How have IBM researchers succeeded in achieving such a high-frequency value?
First of all, the operating speed of a transistor can be increased by intervening on two primary factors:
1. Increasing the speed at which electrons move within the material. This is a substantial advantage of graphene-based technology: in this type of material, in fact, electrons move at very high speeds, allowing the realization of transistors with high speed and performance values.
2. Reducing the size of the transistor. This approach has been widely adopted in the past to increase the operating frequency of common silicon-based transistors.
The research was partially sponsored by the DAPRA (Defense Advanced Research Projects Agency), with the aim of developing communication systems with wavelengths of the order of a millimeter, capable of operating at frequencies of 100 GHz or higher, and employing graphene transistors.
In the coming years, the research aims to reduce the size of electronic devices and will mainly focus on nanotechnologies such as those that can be achieved with graphene.
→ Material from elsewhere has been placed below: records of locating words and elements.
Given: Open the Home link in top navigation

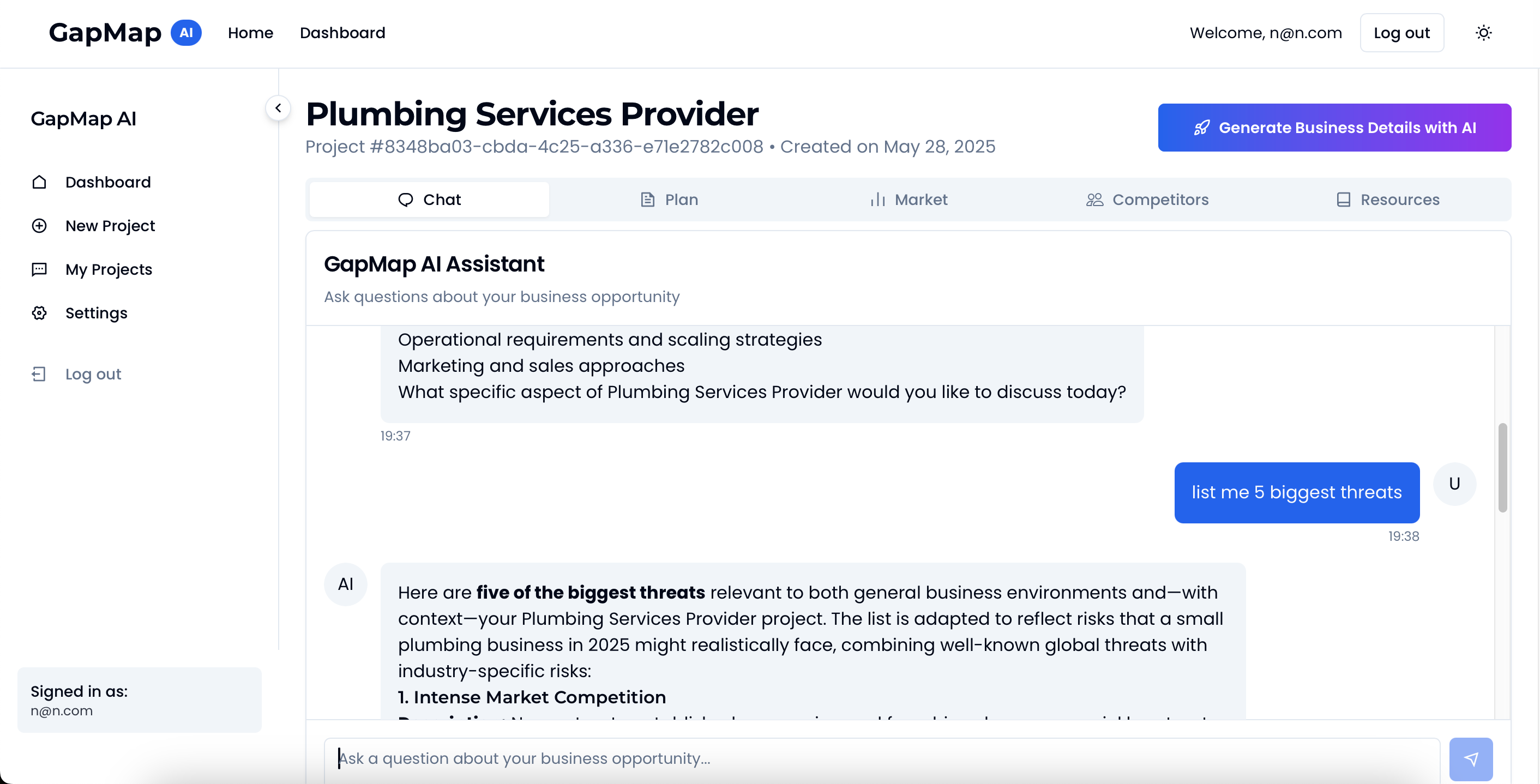Looking at the screenshot, I should (x=250, y=33).
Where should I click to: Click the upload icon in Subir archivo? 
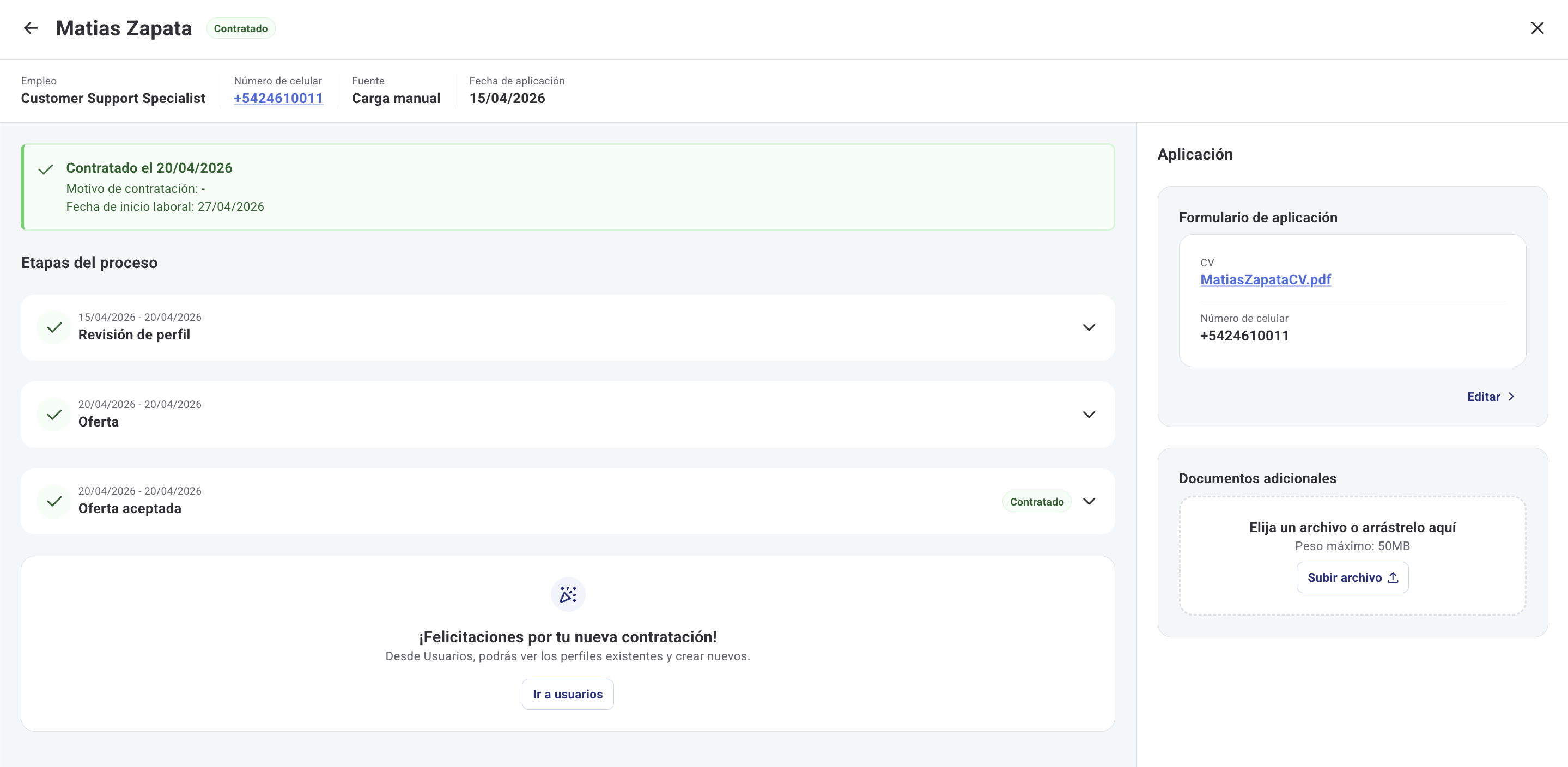(1393, 577)
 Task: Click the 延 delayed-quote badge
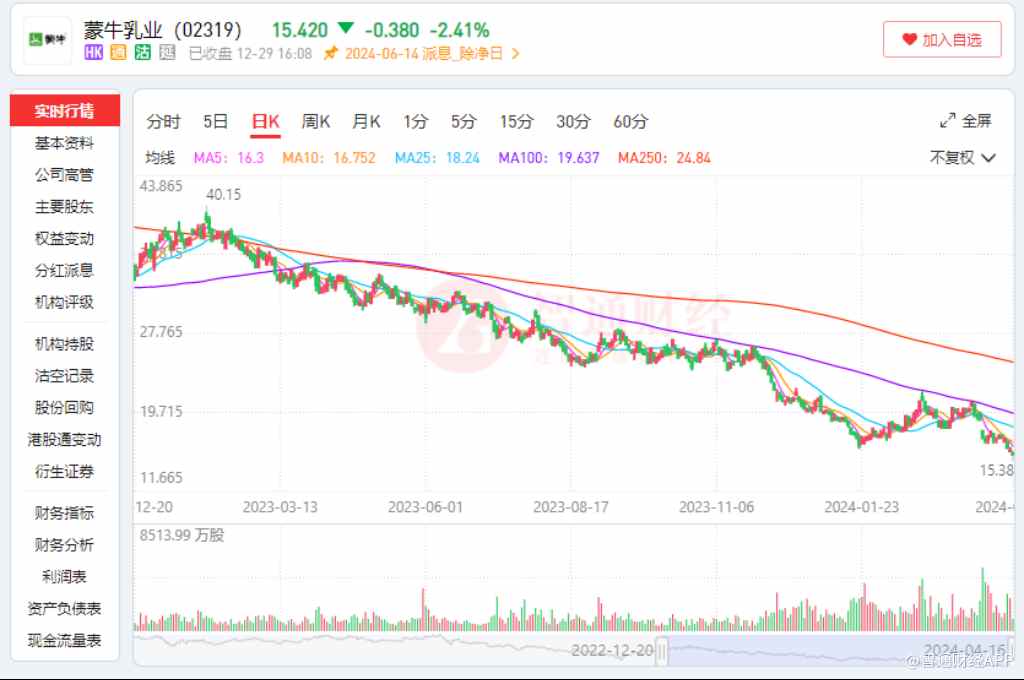tap(167, 53)
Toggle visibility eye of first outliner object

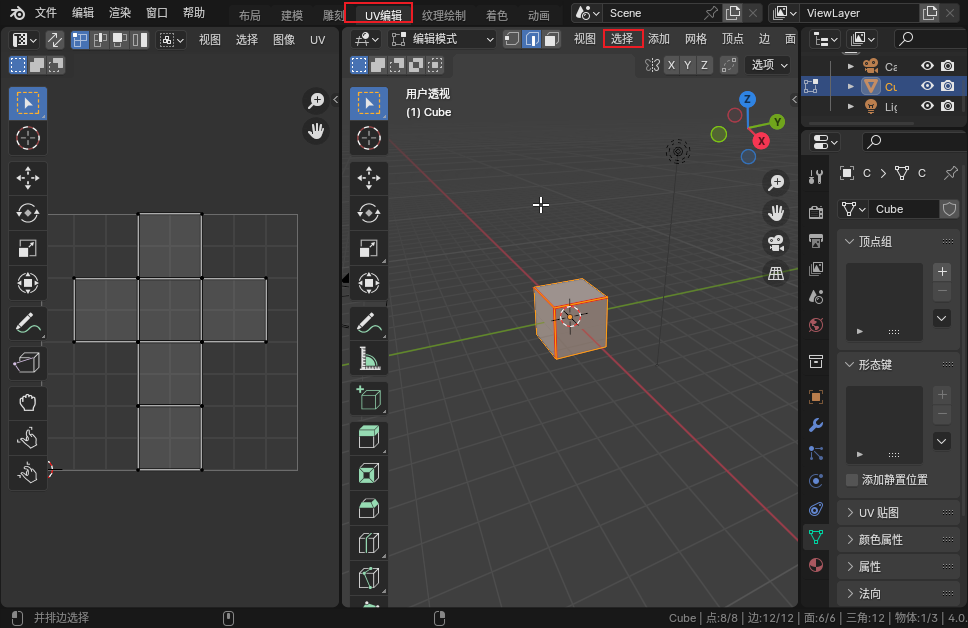point(927,66)
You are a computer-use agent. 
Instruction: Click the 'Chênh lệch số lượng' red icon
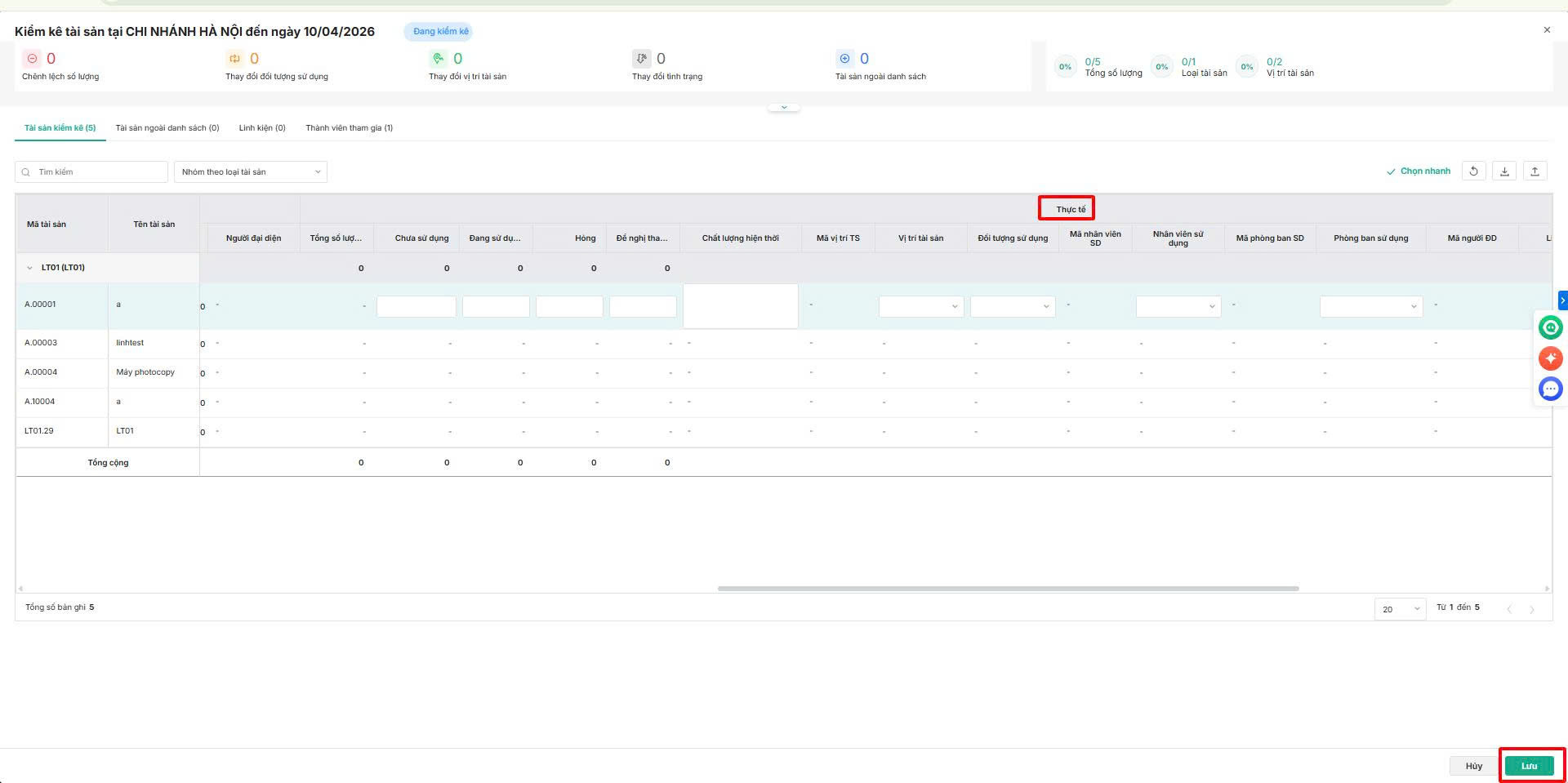click(33, 59)
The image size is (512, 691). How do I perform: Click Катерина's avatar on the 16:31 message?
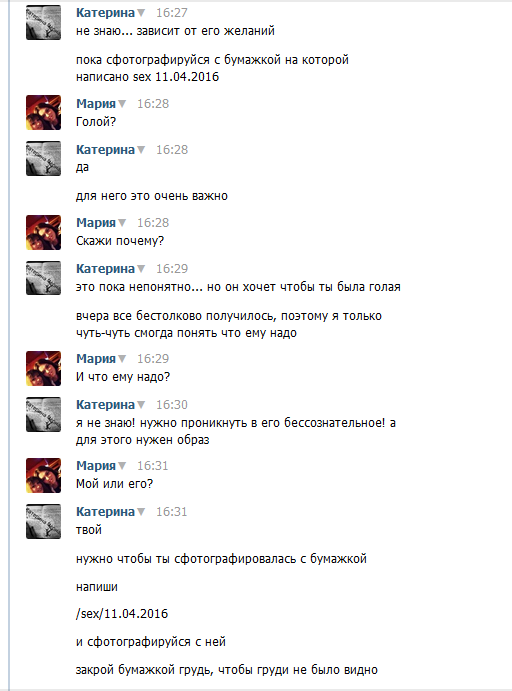tap(43, 521)
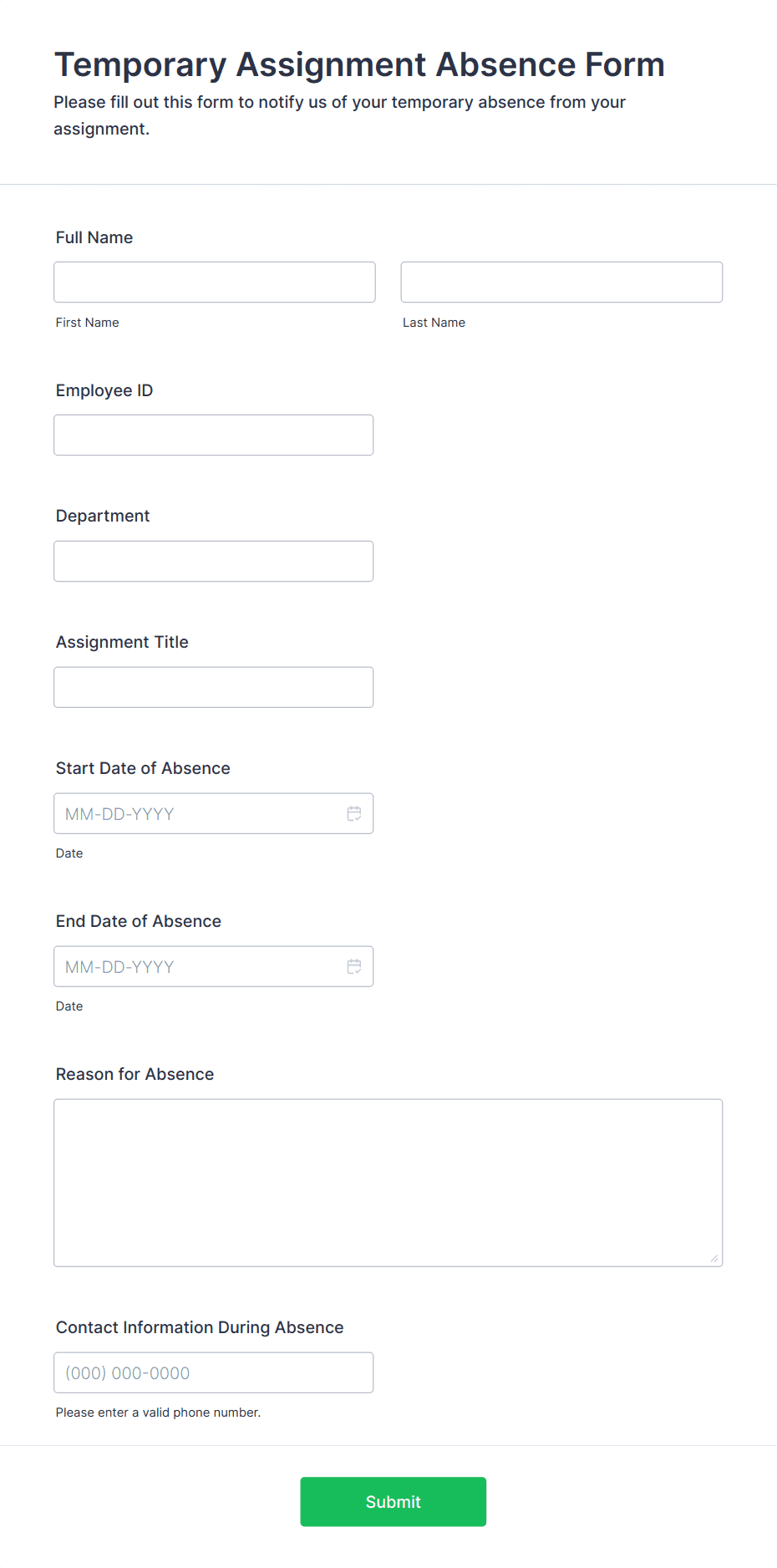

Electronic devices based on silicon technologies will see their progress decrease or even come to a halt in the coming years, as researchers will have to deal with problems of instability and temperature dependence above certain limit dimensions of the structure. These types of problems do not affect materials such as graphene.
According to the DARPA advocates, the CERA program (Carbon Electronics for RF Applications) will lead to the realization of field-effect transistors based on graphene, with characteristics of high speed and low current absorption; this type of transistor will find its main use in radiofrequency circuits operating at wavelengths of the order of a millimeter. The innumerable advantages offered by graphene (high mobility and speed, ability to carry high currents, good thermal conductivity, reduced geometry, high cut-off frequencies, high transconductance, low noise, low supply voltage) will give the opportunity to obtain applications in the RF field with high performance and integration density.
The CERA program has planned the development of a low-noise W-band amplifier (frequencies above 90 GHz) that will use graphene transistors made on wafers with a diameter greater than 8 inches. Furthermore, if the graphene transistor can operate in a wider temperature range than that of the equivalent silicon-based model, it will be possible to realize more compact electronic devices for high power applications.
To date, MOSFET transistors are built by connecting hundreds of thousands of transistors in parallel. If in the future, graphene technology is applied to high-power transistors, it will be possible to obtain cheaper, smaller and faster power devices.
To recapitulate, Graphene, which consists entirely of carbon atoms arranged in a honeycomb-only honeycomb structure, has a multitude of features that make it attractive in electronics – especially for transistor applications such as radio chips. Graphene Transistors are revolutionizing the electronics industry. The properties of graphene could transform all activities that require computing capacity and, especially, the IoT sector. The development of graphene-based computers will increase device performance by 1000%, along with reducing costs due to the properties of this material. The discovery of IBM scientists could now lead to the technology finally becoming practicable.